● Deskripsi Tugas
Tolong salin kembali teks bacaan mulai dari "Boss besar di" sampai dengan "kampus ke kampus.", lalu ganti "sahabat" dengan "teman".

Boss besar di kantor, memberi tahu kalau para jurnalis TV dari luar negeri sudah berdatangan dan meminta saya mengatur production service buat kepentingan mereka. Dari seorang sahabat, Tino Saroengalo – sutradara film dokumenter Student Movement in Indonesia 1998 – terus memberitahu hidupnya yang semakin sulit. Terus dibuntuti intel karena kegiatannya yang melakukan catatan dokumentasi dari kampus ke kampus.

Terus terang saya merasa iri dengan adik adik mahasiswa tersebut. Menyesal kenapa tidak hidup dalam jamannya. Bergelora dalam sebuah magma revolusi. Sesuatu yang akrab dinamakan Gerakan Reformasi.

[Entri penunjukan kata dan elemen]
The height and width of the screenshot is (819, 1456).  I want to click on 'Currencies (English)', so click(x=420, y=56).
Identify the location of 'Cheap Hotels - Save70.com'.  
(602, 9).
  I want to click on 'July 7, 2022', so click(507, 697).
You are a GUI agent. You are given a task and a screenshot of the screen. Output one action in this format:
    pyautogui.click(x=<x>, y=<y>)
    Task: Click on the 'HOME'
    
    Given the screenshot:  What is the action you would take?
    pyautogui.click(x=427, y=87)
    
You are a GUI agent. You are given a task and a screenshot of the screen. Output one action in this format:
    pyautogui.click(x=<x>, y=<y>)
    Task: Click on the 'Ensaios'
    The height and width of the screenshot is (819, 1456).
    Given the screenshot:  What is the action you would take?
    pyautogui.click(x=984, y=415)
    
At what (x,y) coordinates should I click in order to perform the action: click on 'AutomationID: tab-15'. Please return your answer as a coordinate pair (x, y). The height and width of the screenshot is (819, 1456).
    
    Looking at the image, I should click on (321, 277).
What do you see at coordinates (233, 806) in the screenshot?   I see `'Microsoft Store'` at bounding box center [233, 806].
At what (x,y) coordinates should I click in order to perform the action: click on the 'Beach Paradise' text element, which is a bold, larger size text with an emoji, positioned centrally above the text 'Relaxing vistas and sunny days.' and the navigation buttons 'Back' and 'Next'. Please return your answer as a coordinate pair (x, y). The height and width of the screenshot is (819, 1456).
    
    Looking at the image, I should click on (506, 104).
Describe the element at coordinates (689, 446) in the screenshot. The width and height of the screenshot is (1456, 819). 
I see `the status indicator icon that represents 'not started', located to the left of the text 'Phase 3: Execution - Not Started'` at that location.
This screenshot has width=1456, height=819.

● Hasil Latihan
Boss besar di kantor, memberi tahu kalau para jurnalis TV dari luar negeri sudah berdatangan dan meminta saya mengatur production service buat kepentingan mereka. Dari seorang teman, Tino Saroengalo – sutradara film dokumenter Student Movement in Indonesia 1998 – terus memberitahu hidupnya yang semakin sulit. Terus dibuntuti intel karena kegiatannya yang melakukan catatan dokumentasi dari kampus ke kampus.